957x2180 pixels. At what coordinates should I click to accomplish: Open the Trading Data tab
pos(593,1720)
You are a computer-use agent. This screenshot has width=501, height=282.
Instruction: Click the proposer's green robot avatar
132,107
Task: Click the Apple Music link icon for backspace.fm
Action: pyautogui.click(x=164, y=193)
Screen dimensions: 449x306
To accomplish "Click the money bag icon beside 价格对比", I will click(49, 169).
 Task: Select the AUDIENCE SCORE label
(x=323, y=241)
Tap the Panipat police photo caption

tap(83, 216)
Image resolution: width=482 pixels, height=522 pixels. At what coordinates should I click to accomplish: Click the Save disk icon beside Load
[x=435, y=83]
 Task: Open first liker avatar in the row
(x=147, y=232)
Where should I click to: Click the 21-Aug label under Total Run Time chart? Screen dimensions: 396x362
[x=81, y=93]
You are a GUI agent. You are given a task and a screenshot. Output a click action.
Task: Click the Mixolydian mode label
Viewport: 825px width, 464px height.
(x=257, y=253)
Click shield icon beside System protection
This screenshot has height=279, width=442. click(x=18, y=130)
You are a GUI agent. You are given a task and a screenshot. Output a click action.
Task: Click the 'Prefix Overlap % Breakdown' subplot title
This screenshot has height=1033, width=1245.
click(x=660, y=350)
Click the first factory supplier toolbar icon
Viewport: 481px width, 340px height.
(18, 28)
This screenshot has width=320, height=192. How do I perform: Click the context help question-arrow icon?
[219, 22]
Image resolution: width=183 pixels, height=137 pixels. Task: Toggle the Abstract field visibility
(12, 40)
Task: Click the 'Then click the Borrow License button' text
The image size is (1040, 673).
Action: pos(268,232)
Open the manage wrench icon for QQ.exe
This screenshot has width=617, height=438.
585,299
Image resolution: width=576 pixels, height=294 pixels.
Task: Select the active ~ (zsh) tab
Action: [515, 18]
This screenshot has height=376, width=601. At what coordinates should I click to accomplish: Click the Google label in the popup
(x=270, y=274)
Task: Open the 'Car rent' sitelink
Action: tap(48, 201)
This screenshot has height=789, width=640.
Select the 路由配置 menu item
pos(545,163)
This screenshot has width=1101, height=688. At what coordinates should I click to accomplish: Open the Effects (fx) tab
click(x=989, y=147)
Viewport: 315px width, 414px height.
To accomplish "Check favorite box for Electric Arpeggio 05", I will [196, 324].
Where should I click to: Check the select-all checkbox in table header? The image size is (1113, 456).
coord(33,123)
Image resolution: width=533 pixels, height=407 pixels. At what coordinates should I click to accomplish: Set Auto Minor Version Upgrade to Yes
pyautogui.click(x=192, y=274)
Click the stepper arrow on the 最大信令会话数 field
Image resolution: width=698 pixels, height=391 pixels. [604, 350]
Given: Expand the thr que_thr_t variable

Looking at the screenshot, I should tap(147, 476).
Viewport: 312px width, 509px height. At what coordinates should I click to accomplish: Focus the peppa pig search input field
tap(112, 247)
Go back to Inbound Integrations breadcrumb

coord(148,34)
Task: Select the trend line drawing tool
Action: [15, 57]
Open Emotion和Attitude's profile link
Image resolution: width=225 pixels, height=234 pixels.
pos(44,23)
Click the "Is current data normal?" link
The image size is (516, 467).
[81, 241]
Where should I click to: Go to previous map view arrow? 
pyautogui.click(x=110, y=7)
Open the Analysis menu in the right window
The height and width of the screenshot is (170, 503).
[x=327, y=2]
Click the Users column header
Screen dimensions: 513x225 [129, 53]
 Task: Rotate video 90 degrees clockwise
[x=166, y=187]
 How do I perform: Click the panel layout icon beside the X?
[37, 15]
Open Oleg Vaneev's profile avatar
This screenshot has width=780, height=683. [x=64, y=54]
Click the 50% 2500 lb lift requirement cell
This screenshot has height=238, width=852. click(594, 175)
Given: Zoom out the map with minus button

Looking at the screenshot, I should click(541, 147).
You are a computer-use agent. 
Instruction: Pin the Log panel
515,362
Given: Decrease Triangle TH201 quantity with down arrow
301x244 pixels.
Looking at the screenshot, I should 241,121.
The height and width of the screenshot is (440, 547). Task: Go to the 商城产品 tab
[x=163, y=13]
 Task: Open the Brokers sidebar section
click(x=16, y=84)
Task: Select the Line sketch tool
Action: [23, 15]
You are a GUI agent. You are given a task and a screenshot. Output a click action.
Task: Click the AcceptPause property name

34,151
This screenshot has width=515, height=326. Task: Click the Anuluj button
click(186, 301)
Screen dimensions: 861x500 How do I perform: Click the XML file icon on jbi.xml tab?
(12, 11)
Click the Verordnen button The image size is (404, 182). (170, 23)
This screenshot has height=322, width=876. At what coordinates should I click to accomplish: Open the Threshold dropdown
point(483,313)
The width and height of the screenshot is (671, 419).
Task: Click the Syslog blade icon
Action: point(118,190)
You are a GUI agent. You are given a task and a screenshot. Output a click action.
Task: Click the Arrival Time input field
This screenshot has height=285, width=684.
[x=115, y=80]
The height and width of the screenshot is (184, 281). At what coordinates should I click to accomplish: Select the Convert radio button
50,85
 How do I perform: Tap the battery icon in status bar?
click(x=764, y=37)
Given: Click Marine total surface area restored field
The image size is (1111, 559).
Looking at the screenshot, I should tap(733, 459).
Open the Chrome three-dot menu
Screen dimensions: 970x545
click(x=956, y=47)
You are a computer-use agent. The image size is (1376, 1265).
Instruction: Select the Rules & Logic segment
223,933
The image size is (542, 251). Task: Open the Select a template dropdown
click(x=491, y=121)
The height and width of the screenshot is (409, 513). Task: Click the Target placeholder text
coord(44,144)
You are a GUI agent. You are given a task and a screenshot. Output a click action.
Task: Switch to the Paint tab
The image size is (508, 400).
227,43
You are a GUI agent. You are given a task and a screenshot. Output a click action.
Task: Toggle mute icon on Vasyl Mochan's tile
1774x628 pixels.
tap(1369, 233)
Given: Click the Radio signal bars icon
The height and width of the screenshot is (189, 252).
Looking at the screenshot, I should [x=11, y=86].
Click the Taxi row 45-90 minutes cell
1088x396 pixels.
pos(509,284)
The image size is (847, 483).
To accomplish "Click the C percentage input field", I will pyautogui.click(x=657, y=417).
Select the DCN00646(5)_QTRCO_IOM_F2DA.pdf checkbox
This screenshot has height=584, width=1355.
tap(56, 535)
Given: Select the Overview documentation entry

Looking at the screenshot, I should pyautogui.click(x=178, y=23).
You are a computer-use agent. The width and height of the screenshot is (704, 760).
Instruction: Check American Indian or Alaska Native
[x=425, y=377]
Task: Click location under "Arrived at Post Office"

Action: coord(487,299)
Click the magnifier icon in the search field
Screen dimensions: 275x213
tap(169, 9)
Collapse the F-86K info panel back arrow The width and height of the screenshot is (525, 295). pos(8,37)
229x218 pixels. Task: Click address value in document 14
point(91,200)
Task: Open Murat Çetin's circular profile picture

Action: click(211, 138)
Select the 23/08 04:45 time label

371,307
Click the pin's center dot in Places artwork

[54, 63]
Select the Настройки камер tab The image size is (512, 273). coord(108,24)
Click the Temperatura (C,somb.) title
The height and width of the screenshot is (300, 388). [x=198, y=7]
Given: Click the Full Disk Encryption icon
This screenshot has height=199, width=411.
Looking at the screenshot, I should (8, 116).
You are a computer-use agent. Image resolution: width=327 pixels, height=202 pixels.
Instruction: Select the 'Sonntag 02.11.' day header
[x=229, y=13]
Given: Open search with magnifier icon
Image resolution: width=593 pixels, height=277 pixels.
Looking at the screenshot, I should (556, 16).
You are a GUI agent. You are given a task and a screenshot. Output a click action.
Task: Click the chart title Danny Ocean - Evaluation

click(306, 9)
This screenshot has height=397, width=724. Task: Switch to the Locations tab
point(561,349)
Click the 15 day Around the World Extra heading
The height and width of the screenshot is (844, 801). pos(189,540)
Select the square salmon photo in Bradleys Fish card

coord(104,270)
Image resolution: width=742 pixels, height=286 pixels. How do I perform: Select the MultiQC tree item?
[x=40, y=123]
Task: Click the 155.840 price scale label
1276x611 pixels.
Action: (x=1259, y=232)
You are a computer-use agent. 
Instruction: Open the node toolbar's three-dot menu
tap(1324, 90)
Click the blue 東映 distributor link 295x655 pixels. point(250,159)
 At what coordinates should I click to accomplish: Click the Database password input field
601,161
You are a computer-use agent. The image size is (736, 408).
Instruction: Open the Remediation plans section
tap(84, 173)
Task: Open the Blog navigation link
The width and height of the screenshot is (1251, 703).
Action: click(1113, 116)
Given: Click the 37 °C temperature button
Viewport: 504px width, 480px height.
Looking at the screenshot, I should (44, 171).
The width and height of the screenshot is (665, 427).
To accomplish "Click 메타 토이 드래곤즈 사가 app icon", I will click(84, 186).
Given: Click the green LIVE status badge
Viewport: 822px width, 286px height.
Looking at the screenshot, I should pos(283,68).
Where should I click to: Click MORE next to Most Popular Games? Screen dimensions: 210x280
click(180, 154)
-------
> [Task directions]:
From the listing above, count every line where the word "computer" occurs; the answer is that number and nothing else.

> [Output of the exercise]:
7